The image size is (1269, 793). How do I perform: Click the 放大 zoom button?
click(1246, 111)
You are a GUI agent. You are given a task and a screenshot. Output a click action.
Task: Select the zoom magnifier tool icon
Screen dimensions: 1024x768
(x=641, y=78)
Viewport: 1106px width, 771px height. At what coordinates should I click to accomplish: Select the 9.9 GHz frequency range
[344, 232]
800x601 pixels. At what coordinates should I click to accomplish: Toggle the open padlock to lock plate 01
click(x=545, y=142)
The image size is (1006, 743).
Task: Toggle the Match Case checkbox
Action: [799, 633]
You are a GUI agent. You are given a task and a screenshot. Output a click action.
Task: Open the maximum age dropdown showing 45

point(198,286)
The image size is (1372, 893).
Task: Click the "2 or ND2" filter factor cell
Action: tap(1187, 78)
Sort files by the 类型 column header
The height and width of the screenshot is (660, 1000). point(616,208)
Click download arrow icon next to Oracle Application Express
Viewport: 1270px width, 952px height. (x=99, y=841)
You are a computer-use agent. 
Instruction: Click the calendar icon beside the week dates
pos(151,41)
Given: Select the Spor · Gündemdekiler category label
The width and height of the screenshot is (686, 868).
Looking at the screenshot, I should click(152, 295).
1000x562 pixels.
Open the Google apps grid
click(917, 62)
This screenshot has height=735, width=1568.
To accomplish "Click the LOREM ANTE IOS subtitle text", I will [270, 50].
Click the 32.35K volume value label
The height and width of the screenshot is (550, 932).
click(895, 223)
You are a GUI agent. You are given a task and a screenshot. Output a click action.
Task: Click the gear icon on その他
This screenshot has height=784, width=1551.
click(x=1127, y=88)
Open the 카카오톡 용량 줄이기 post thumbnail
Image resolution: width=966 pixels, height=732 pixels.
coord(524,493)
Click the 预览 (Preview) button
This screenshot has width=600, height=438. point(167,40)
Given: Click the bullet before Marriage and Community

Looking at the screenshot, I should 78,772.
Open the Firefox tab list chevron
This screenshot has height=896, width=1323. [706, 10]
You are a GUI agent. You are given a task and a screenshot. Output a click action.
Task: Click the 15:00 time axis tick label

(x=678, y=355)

◆ ◆ ◆

- Your instructions
Reproduce everything in the entries above, from the line containing "Given: Click the" down to the last line of the entries, both ends included.

- Answer to the exercise
Given: Click the bullet before Marriage and Community

Looking at the screenshot, I should 78,772.
Open the Firefox tab list chevron
This screenshot has height=896, width=1323. [706, 10]
You are a GUI agent. You are given a task and a screenshot. Output a click action.
Task: Click the 15:00 time axis tick label

(x=678, y=355)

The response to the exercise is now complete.